Reproduce word for word the part of the Wheeler Shale passage that begins at "Choia Acrothele Gogia" and ends after "or bilaterally symmetrical.".

━━ EXTRACT TO READ ━━

Elrathia Bathyuriscus Brachyaspidion

Agnostid Agnostid

The most famous Wheeler Shale fossil is the trilobite Elrathia kingi, shown at the upper left. Elrathia is so common at some sites that specimens are commercially quarried and are made into bolo ties, earrings, and belt buckles, as well as being sold to collectors and institutions all over the world. However, Elrathia is just one of about fifteen trilobite genera that have been found in the Wheeler Shale. Bathyuriscus fimbriatus (top center) is also relatively common at certain sites. This specimen looks a bit odd because it, like most specimens from the Wheeler Shale, is missing its "free cheeks", semicircular portions of the head that broke away during molting. A locality near Swasey Peak has yielded small trilobites (less than 1 cm) not commonly found anywhere else, such as Brachyaspidion microps (top right). These "dwarf species" are commonly found with abundant Morania, unlike most other trilobites; this may suggest that the small size of these species was an adaptation for living in particular physical or chemical conditions.

Even more abundant are several species of agnostid trilobites, depicted on the lower row. These are rarely if ever longer than a centimeter in length, and are also found in association with Morania. Ptychagnostus is shown above at lower left, from a site near Swasey Peak. The very similar Peronopsis is shown to its right. Agnostids may have been planktonic, but some paleontologists have reconstructed them as nektobenthonic -- that is, as living in the water just above the bottom.


OTHER INVERTEBRATES:

Choia Acrothele Gogia Castericystis

Crustacean carapace Selkirkia

The uper row shows four more of the mineralized fossils found in the Wheeler Shale. More than twenty species of sponge have been found in the Wheeler Shale and Marjum Limestone. Choia, at upper left, is a sponge with long, needlelike spicules, rather resembling a squashed pincushion in life; it is also present in the Burgess Shale. Acrothele is a fairly common inarticulate brachiopod in the Acrotretida. The two remaining fossils are both echinoderms. Gogia is an eocrinoid, a member of a grouping of early echinoderms that probably included the ancestors of true crinoids and other echinoderm taxa. Castericystis, from the Marjum Formation, is a homalozoan, a member of a small extinct group whose members were asymmetrical or bilaterally symmetrical.

━━━
━━ DATASET EXCERPT ━━

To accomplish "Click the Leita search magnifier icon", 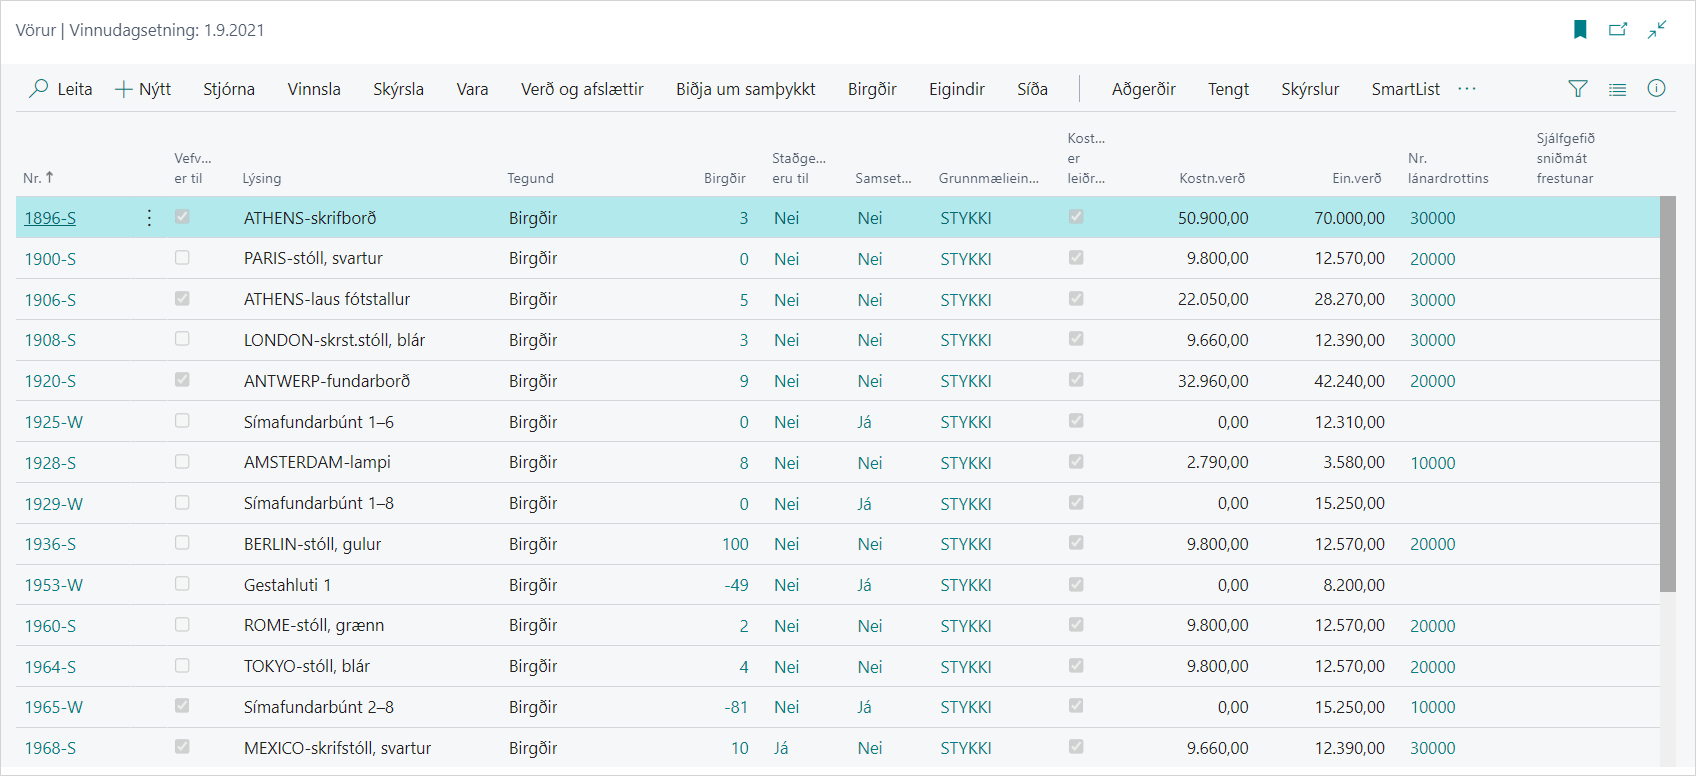I will 39,89.
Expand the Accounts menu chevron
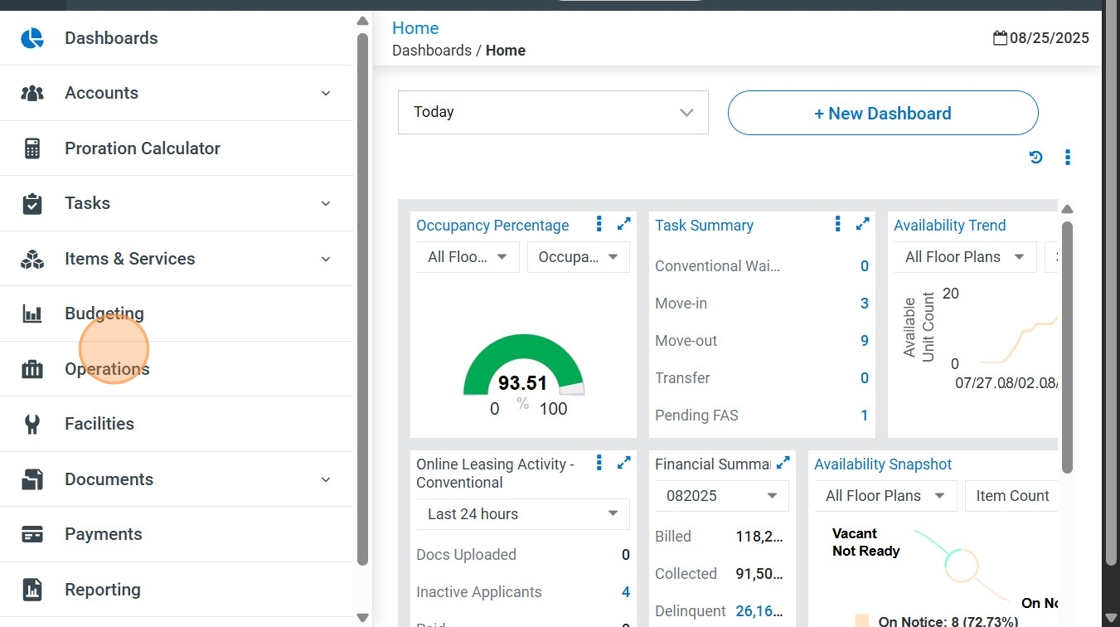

━━━

RESULT OF THE EXERCISE
Choia Acrothele Gogia Castericystis

Crustacean carapace Selkirkia

The uper row shows four more of the mineralized fossils found in the Wheeler Shale. More than twenty species of sponge have been found in the Wheeler Shale and Marjum Limestone. Choia, at upper left, is a sponge with long, needlelike spicules, rather resembling a squashed pincushion in life; it is also present in the Burgess Shale. Acrothele is a fairly common inarticulate brachiopod in the Acrotretida. The two remaining fossils are both echinoderms. Gogia is an eocrinoid, a member of a grouping of early echinoderms that probably included the ancestors of true crinoids and other echinoderm taxa. Castericystis, from the Marjum Formation, is a homalozoan, a member of a small extinct group whose members were asymmetrical or bilaterally symmetrical.